Belden assists Schneider Electric to secure critical industrial automation systems
Belden Inc. announces that Schneider Electric has expanded its ConneXium network and security offer with the addition of EtherNet/IP Deep Packet Inspection (DPI) to the ConneXium Tofino Firewall. DPI is built to allow Schneider Electric’s customers to further harden their industrial control systems against network incidents and cyberattacks. It also is made to allow easier enforcement of company policies for network and device access.
The ConneXium Tofino Firewall is produced to inspect and secure network traffic to and from Schneider Electric automation devices. In addition, the technology is made for enforcement of plant procedure. For example, it is designed to block inappropriate modification or programming of critical devices and controllers.
The central functionality of the ConneXium Tofino Firewall is that it is produced to be a security appliance/firewall that inspects each network message that passes through it, ensuring that only the right network messages from the right computers can be sent to critical controllers.
Through the use of Tofino Security’s patented Plug-n-Protect technologies, deploying and configuring the product is designed to be easy for engineers who are not generally security experts. Specific Schneider Electric product know-how is built in with pre-configured firewall templates for their major automation products.

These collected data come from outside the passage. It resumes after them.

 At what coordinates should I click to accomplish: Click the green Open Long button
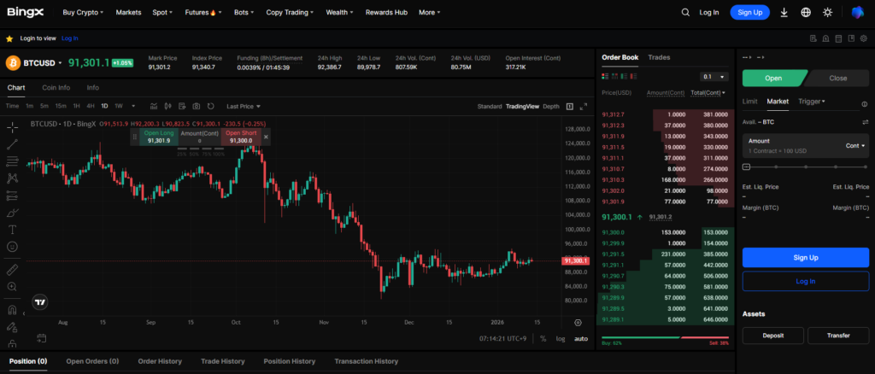(x=157, y=137)
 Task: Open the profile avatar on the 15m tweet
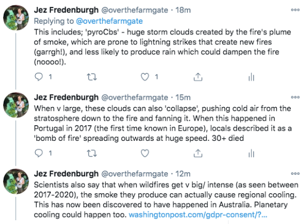click(x=16, y=105)
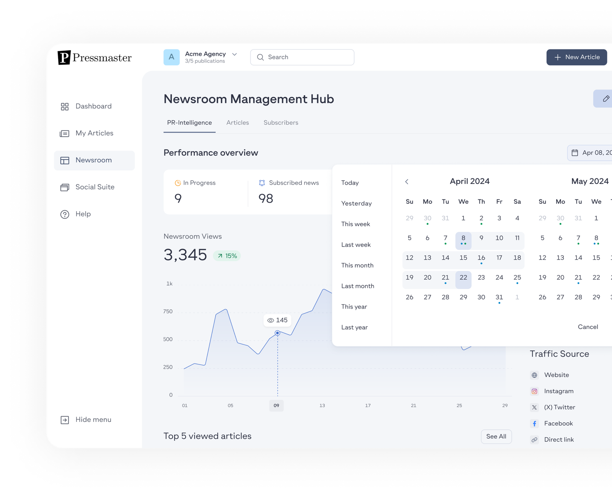Select the Last month preset
This screenshot has height=498, width=612.
click(358, 286)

Advanced protection is provided through DPI technology. DPI technology is built to allow the firewall to dig deep into the SCADA and ICS protocols that sit on top of TCP/IP. The firewall then is designed to determine exactly what the protocol is being used for and make better decisions on what should be allowed or blocked.

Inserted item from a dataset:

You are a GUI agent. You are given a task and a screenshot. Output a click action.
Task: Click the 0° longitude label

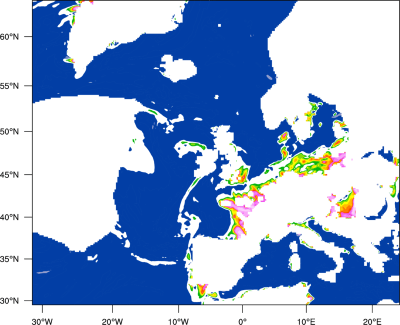click(x=243, y=322)
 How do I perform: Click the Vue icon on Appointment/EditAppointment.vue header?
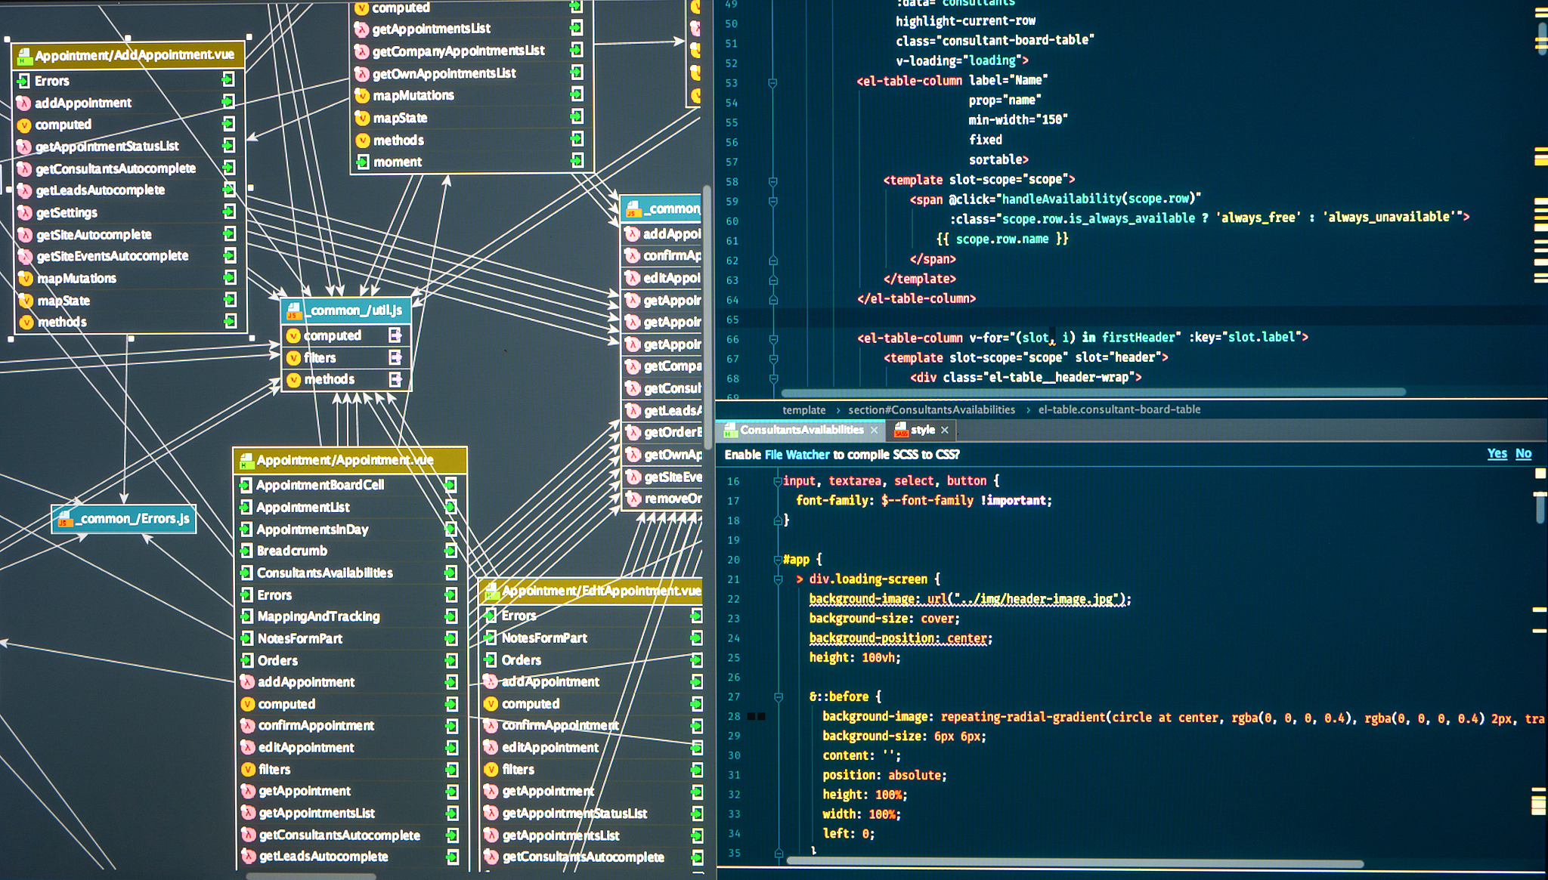pos(491,591)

The 2012 release of the ConneXium Tofino Firewall included DPI for the Modbus TCP protocol. This year, the capability has been expanded to include DPI for the EtherNet/IP protocol. This includes special functionality for EtherNet/IP communications:
- Support for Common Industrial Protocol (CIP) objects and services with pre-configured Graphical User Interface (GUI) elements according to ODVA specifications.
- Validity checking of both CIP and EtherNet/IP message headers to prevent common hacking techniques.
- An “advanced” option, which allows engineers to select specifically allowed services and objects for a firewall rule from a pre-configured drop down list.